O ozono à superfície é um gás muito perigoso a partir de concentrações mínimas, tal como o cloro! Sei como se produz, pois trabalhei com geradores de ozono para tratamento na desinfecção da água em ETA's, e posso afirmar que perante pequenas fugas, o seu cheiro é intenso e nauseabundo (parecido com cheiro da chuva mas muito mais afrutado), dependendo da fuga e sua concentração, é difícil aguentar mais de 1minuto sem sair para o ambiente respiravel, com tonturas e quase vômito!  é um verdadeiro perigo!


----------



## amando96 (5 Ago 2011 às 00:29)

Uma pergunta: Porque raio é que isto não é uma das sete maravilhas do mundo?

PS:


> considered to be the world's largest single generator of tropospheric ozone[2] which refers to ozone that does not replenish stratospheric ozone layer.[3]


----------



## rozzo (5 Ago 2011 às 09:19)

Já tinha visto isto há um bom tempo, é fantástico de facto. 

E também no início deste ano vi uma notícia sobre ter cessado, e os especialistas na zona estarem receosos que pudesse não voltar, que a alteração que tinha quebrado o fenómeno fosse do AG. 

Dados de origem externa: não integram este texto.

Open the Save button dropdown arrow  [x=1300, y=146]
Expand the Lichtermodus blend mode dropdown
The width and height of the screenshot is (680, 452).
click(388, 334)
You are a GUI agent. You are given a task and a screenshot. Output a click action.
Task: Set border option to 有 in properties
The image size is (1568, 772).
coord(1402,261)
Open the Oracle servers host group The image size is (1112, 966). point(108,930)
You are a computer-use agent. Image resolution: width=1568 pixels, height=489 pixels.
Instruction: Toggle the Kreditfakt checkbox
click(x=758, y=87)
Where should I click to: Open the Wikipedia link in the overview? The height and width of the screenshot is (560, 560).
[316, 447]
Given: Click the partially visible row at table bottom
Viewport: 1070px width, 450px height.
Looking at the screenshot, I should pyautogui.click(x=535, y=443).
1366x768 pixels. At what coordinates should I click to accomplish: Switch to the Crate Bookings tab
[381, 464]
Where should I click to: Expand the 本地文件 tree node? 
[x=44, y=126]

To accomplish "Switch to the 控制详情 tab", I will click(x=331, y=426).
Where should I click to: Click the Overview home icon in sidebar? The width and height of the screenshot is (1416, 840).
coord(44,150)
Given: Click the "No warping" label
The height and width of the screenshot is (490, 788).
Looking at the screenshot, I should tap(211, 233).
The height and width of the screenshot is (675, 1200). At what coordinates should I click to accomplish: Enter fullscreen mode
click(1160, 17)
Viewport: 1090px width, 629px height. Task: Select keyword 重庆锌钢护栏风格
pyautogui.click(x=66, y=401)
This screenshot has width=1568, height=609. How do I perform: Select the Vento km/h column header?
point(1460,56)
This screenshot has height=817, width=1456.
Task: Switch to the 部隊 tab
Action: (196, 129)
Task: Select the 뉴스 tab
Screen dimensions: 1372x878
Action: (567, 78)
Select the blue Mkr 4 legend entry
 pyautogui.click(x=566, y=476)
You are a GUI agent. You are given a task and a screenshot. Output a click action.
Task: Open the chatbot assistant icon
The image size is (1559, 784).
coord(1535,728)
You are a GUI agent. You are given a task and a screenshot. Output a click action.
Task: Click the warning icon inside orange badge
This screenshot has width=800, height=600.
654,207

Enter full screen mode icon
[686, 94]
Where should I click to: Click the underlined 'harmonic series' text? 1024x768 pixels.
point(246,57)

Mas felizmente que está de volta.


----------



## Z13 (5 Ago 2011 às 10:21)

Há 18 anos estive na Venezuela e só hoje tive conhecimento deste fenómeno... que desperdício de oportunidade... 

Curiosamente, segui de Caracas para Santa Fé de Bogotá (na Colômbia) num avião da Viasa, naquela que foi provavelmente a viajem mais atribulada que fiz de avião (muiiiiita turbulência!). Na altura achei que fosse devida aos Andes... terei passado perto do lago de Maracaibo...?


----------